As
part of my participation in My
500 words, I am posting what I write each day.
I get asked questions like
this sometimes: What makes a book great? What’s the most important thing for
a fiction book to have?
I will see plenty of answers,
some are obvious, like a good plot. Other answers say good characters. I try to
always answer the same thing. What makes a story great is when the author
believes in their theme. The theme is the truth that’s proved by the story. To
me, the writer has to passionately believe in that truth. If they do,
everything else should follow. They will take the time and make the effort to
develop life-like characters and an engaging conflict to drive the plot. How
this conflict is resolved says everything about who the writer is.
The best stories that I have
written are the ones that have a theme I believe in. I don’t always start with
the theme, but I keep it in mind when I’m plotting. Whenever I am faced with a
choice of how the story will go, I refer to the story’s theme for direction.
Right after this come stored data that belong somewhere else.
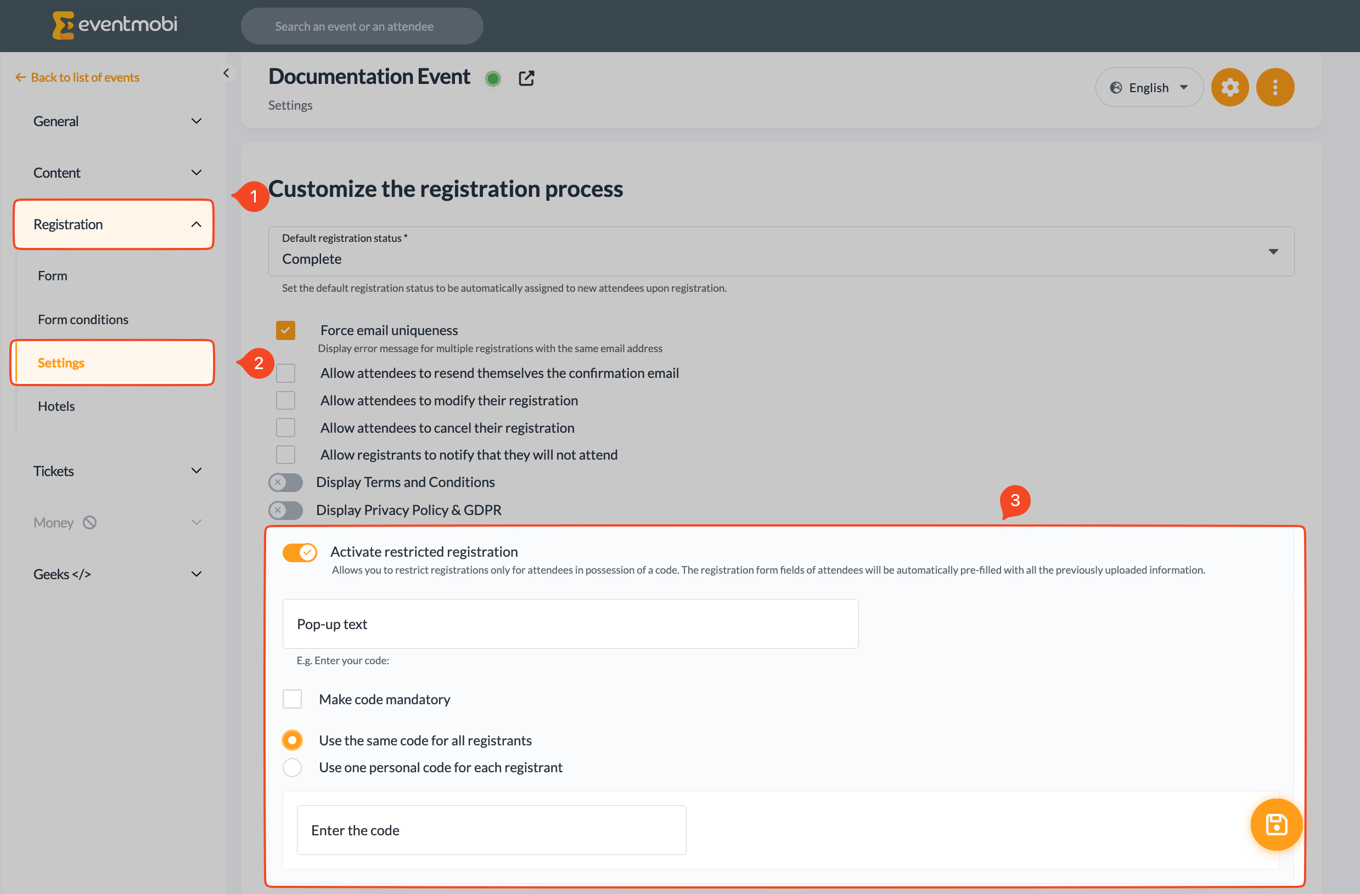Switch to the 'Form conditions' menu item
This screenshot has width=1360, height=894.
click(x=85, y=319)
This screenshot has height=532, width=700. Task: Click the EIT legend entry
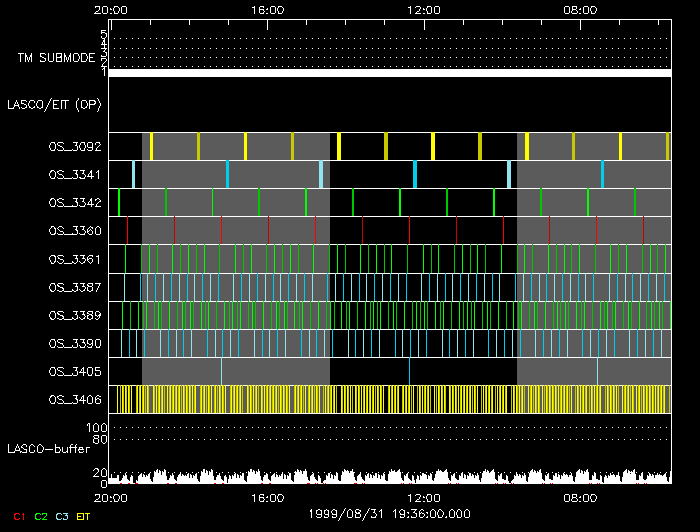coord(83,516)
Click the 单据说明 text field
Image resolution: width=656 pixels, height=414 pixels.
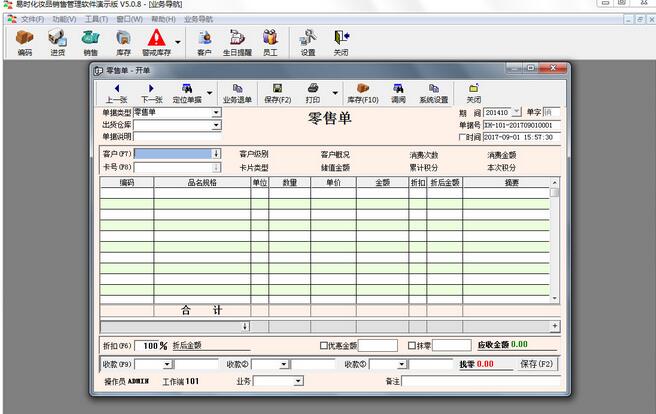pos(176,137)
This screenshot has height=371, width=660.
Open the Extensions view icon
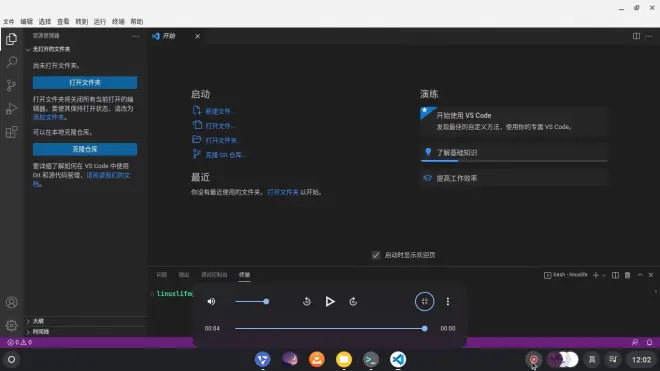(x=11, y=132)
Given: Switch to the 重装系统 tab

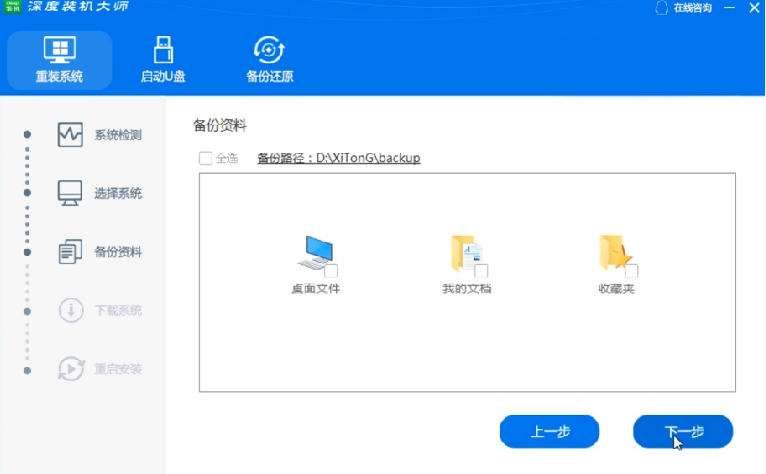Looking at the screenshot, I should tap(59, 59).
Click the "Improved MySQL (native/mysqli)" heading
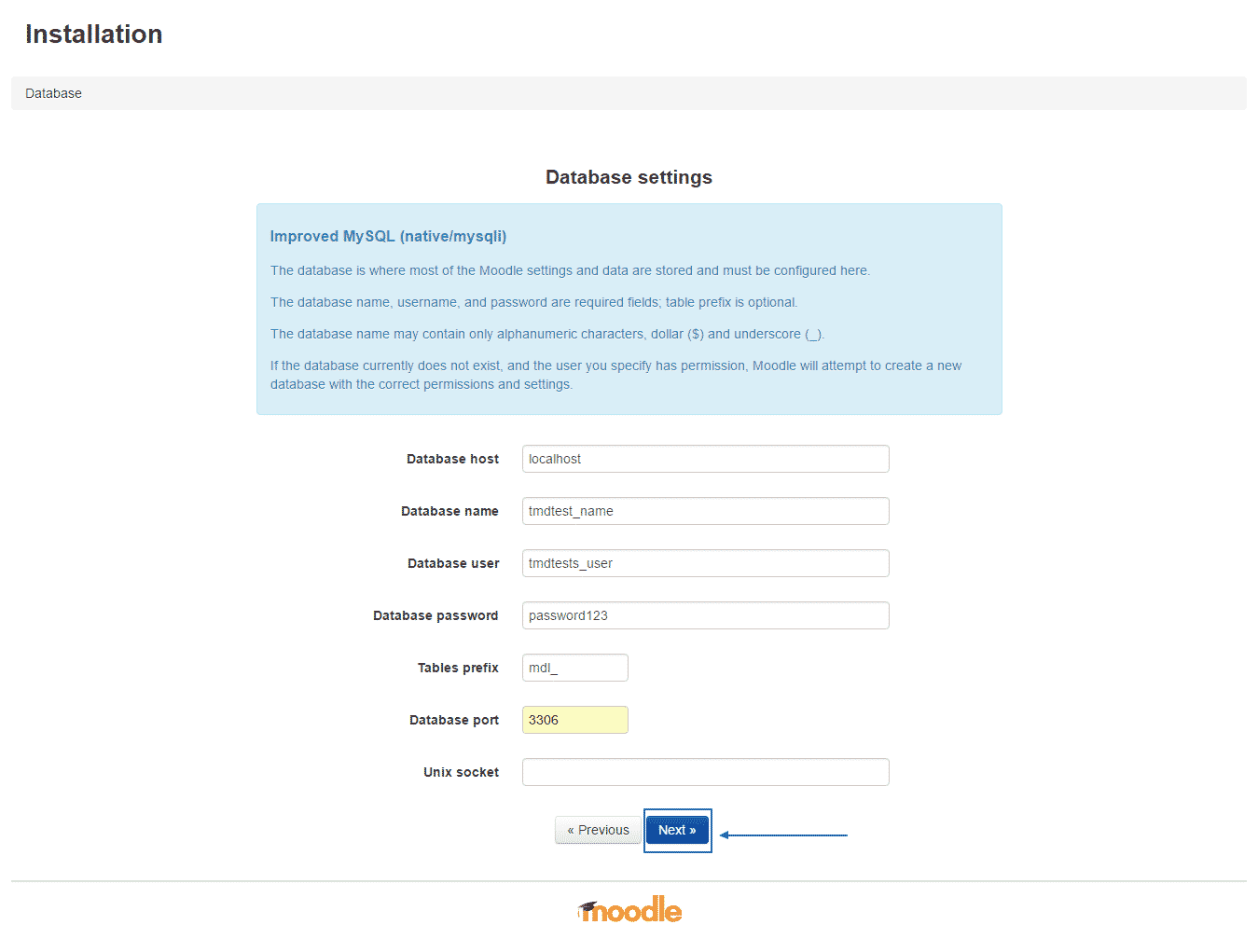Screen dimensions: 1258x952 click(x=388, y=236)
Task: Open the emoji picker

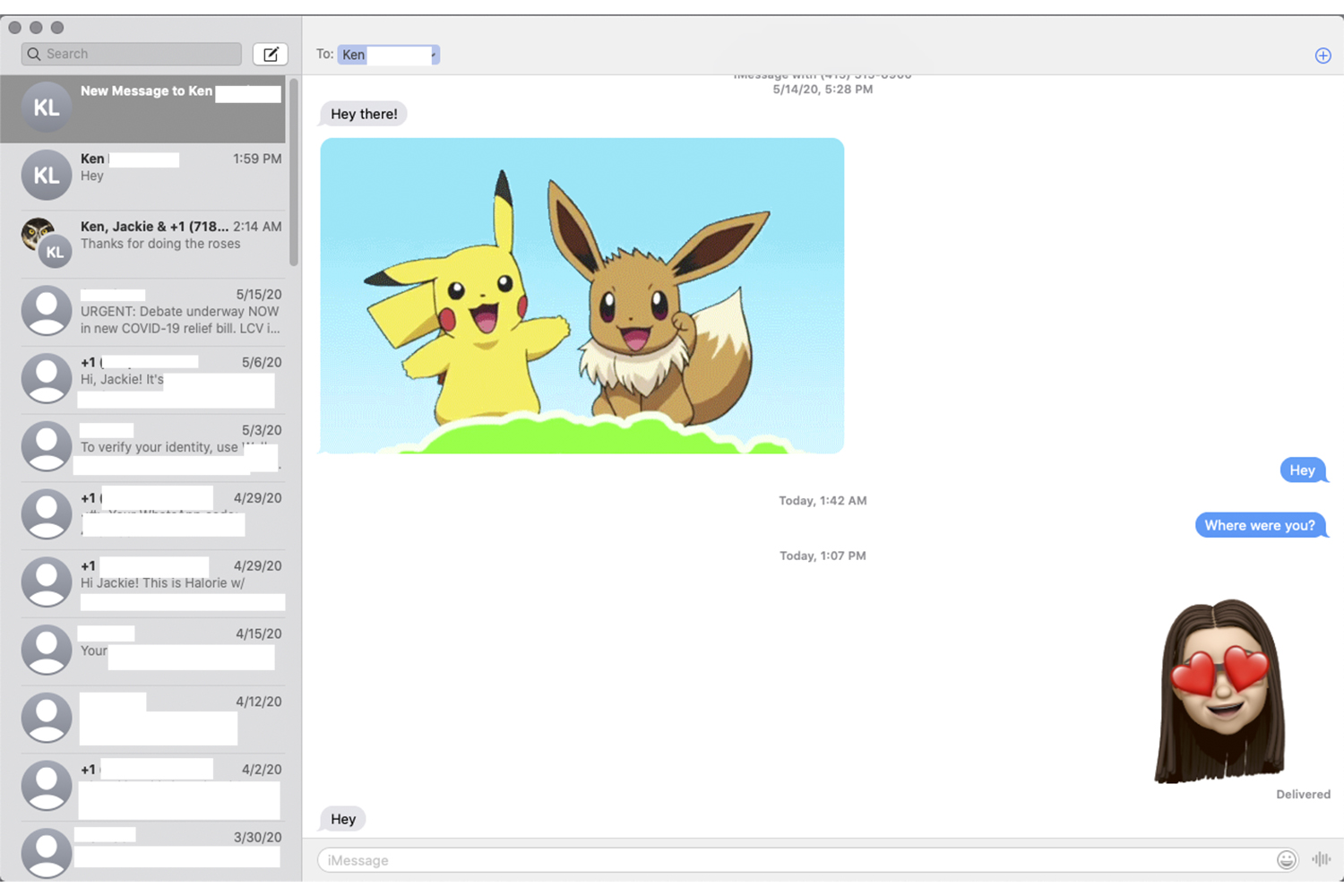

I have a story idea for my
November novel. A little girl is left at a mountain fortress to be raised by
holograms. Okay, I had a premise and a title, The Snowdrop Princess. But what
was actually going to happen in the story? How much of this was going to be
based on the story I told my kids years ago? I needed a theme.
I had some ideas for what
would happen in the story. God forgive me for jumping on the dystopian genre
bandwagon, but the story is in a future where the government is rebuilding
after a collapse of civilization. This government wants to create a prison
that’s humane, but safe. Why not have it guarded by holograms? In fact, history
shows that there is a mountain fortress populated by nothing but holograms.
I can see a complicated
conflict here. It needs a lot of development still. And my theme, what truth do
I believe in that I want this story to prove? What will be the DNA of this
story’s structure?
It’s times like this I wish I
could take a sabbatical like last year, where I went out to the desert, scores
of miles away from another human being. I had notebooks and pens and I sat and
worked on Sidewinder. That turned into a pretty good first draft and
it’s on its way to becoming a good novel. Is there magic in a sabbatical?
Well, yes. But it’s just not
possible this year. And while there is mojo in a sabbatical, I can dig it up
elsewhere. And I did. I know my theme.
Like I mentioned at the end of yesterday’s
writing, I had a story opening in mind that led me to want to write The
Snowdrop Princess as my November novel. Then, two nights ago, something came to
me, and now I’ve got a choice to make. I thought of a story opening I wrote a few
years ago, not knowing where to take it. I thought someday I would use it for a
November novel. And the other night I realized it keeps with my theme more than
the other idea I had.
On a different note to anyone who reads this:
Thank you for indulging me these “cliffhangers” as I end uncertainly like this so
often. It’s not to draw readers back. It’s to draw me back to writing tomorrow.
And thank you, too, for reading. Your support is encouraging.